O investimento em larga escala em infra-estruturas encaixa-se com a aposta na digitalização, que pode reduzir os custos dos intervenientes públicos e privados, melhorar a sua eficiência, ultrapassar obstáculos físicos e melhorar a qualidade dos serviços prestados a clientes e cidadãos. A transformação digital do continente prossegue a bom ritmo, independentemente do indicador escolhido: o número de novas ligações à banda larga está a disparar, a utilização de telemóveis continua a subir e o continente é um líder global no dinheiro móvel. E o 'novo normal' do trabalho remoto e as alterações nos comportamentos dos consumidores desencadeadas pela covid-19 representam uma oportunidade para todo o continente acelerar este processo.
Mas, embora o crescimento económico e a criação de emprego em África beneficiassem claramente com uma digitalização continuada, a penetração da banda larga ainda está abaixo da média global. Não será possível uma transformação digital completa sem uma infra-estrutura básica fiável. A implementação do acesso universal da banda larga em 4G/5G e a expansão das redes de cabo de fibra óptica necessitam de 100 mil milhões de dólares adicionais até 2030, segundo o Banco Mundial. A recolha dos fundos necessários torna-se um objectivo prioritário para os governos africanos à medida que tentam adaptar-se a um mundo pós-covid-19, e a Africa50 já está a trabalhar numa transacção deste tipo num país accionista, aplicando princípios de reciclagem de activos.
As estratégias de reciclagem de activos proporcionam claramente um modo viável para que os governos africanos contribuam, de forma significativa, para o auto-financiamento dos investimentos de que os países necessitam. E, embora o desenvolvimento de infra-estruturas digitais em larga escala seja apropriadamente uma prioridade para os países africanos, os governos têm também de se concentrar no apoio a empreendedores com ecossistemas que fomentem a inovação digital. Iniciativas como a Cidade de Inovação de Kigali proporcionarão apoio 'plug-and-play' a empresas tecnológicas ou do conhecimento.
Finalmente, os governos africanos têm de reforçar a integração regional através da Zona de Comércio Livre Continental Africana (AfCFTA). As infra-estruturas partilhadas são de importância vital para o desenvolvimento da capacidade industrial, mas muitas comunidades económicas africanas estão atrasadas neste domínio. A integração da infra-estrutura energética, em especial, estabilizaria os fornecimentos e reduziria os custos, com efeitos para toda a economia. A iniciativa Deserto para Energia do Banco Africano para o Desenvolvimento (BAD), por exemplo, procura desenvolver 310 gigawatts de energia renovável na região do Sahel para fornecer energia a 11 países, entre os quais, a Nigéria, Mauritânia, Mali, Burquina Faso, Níger, Djibuti e Eritreia.
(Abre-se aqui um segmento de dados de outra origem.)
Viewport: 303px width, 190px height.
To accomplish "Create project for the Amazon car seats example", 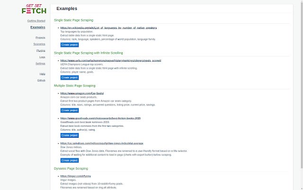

De forma semelhante, a integração regional das cadeias de aprovisionamento através da implementação plena da AfCFTA impulsionaria as economias locais e fortaleceria a capacidade produtiva nacional. A maioria dos países africanos depende do comércio com parceiros não-africanos para perto de 30% do seu PIB. Ao encorajar o comércio intra-continental, a AfCFTA apoiará o crescimento das vendas do sector industrial do continente aos mercados locais. E aumentar o comércio intra-continental a partir do seu nível actual (15% de todo o comércio) para cerca de 60% poderá criar milhões de empregos.
Nitidamente, uma recuperação concebida e financiada em grande parte por africanos é algo de alcançável. Apesar de a pandemia estar a afectar duramente o continente, estratégias, como a reciclagem de activos, a digitalização continuada e uma integração regional mais forte, podem ajudar a garantir que África tenha a força suficiente para reagir.